▶ _AIM OF THE EXERCISE_:
Word for word, restate the lines of the listing below from the line with "This screenshot has height=531, width=736." through the line with "Where should I click to: Click the Print", and do not include the pictures.

▶ _THE DATA_:

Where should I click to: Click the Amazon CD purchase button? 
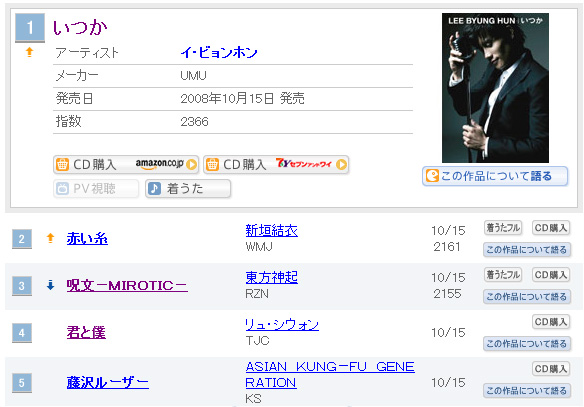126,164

--

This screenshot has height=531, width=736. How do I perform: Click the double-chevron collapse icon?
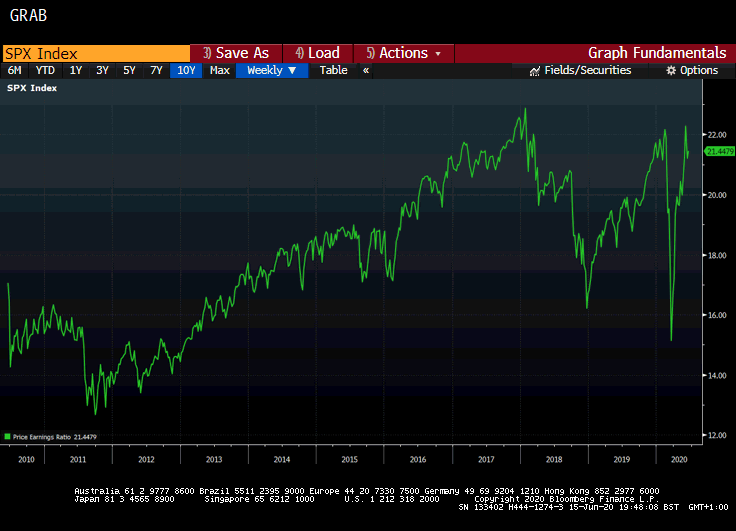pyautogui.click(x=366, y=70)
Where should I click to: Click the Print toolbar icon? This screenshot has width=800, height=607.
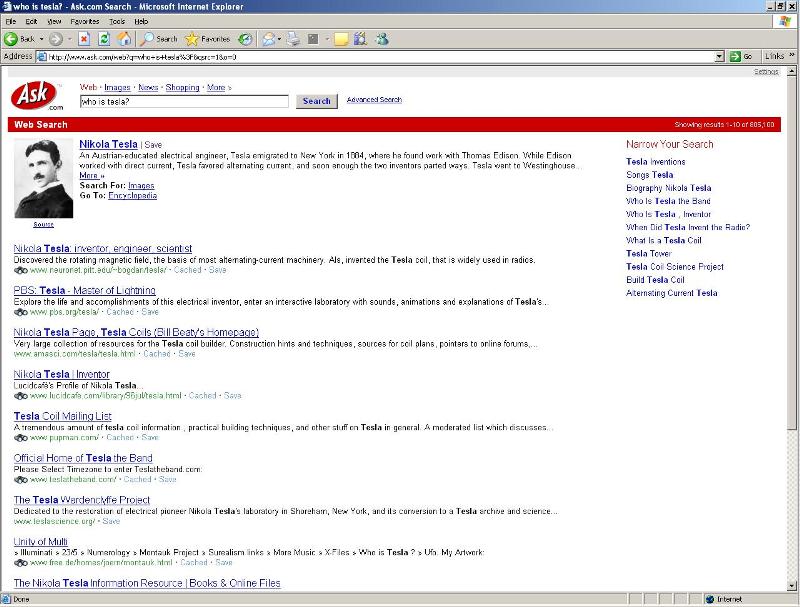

▶ _TASK RESPONSE_:
This screenshot has height=531, width=736. How do I perform: Click the double-chevron collapse icon?
pyautogui.click(x=366, y=70)
Where should I click to: Click the Print toolbar icon? This screenshot has width=800, height=607.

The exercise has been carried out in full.